Autour de la trentaine, la pression peut devenir particulièrement forte pour les femmes célibataires. La famille s’inquiète, les amies annoncent leurs fiançailles, les mariages se multiplient et les réseaux sociaux regorgent de photos de cérémonies heureuses.
Peu à peu, un doute peut s’installer. Non pas toujours parce que l’amour est absent, mais parce que le regard des autres devient pesant.
Tata Essi, 32 ans, juriste, confie avec sincérité : « Parfois, je ne sais plus si j’ai réellement envie de me marier … ou si j’ai simplement peur d’être la seule à ne pas l’être. »
Car derrière le désir d’union peut se cacher une autre réalité : la peur. Peur d’être jugée. Peur de « rater le train ». Peur de ne plus plaire. Peur de décevoir sa famille.
Lorsque ces peurs prennent le dessus, le mariage risque alors de devenir une réponse à l’angoisse plutôt qu’un véritable projet d’amour.
Le mariage : un choix ou une réponse à la pression ?
Le mariage est une expérience magnifique lorsqu’il est librement choisi. Mais il perd parfois de son sens lorsqu’il devient une manière de répondre à une attente sociale.

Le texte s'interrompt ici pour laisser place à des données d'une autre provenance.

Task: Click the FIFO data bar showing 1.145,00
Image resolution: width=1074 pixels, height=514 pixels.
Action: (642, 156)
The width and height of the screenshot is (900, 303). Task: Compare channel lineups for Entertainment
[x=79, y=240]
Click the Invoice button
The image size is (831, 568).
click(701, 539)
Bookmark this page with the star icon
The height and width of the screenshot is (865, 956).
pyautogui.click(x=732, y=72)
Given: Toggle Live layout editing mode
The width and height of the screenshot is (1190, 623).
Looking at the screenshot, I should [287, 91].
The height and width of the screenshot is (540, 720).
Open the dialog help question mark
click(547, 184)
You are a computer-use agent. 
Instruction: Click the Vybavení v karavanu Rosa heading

Selon Adjovi C., coach en développement personnel : « Le problème n’est pas de se marier tôt ou tard. Le vrai danger, c’est de se marier pour faire taire une pression. »
Dire « oui » uniquement parce que le temps passe peut conduire à ignorer ses propres ressentis. Or, le mariage ne se résume pas à une cérémonie ou à une bague. C’est un engagement qui se construit chaque jour : dans le dialogue, le respect, les compromis et les projets partagés.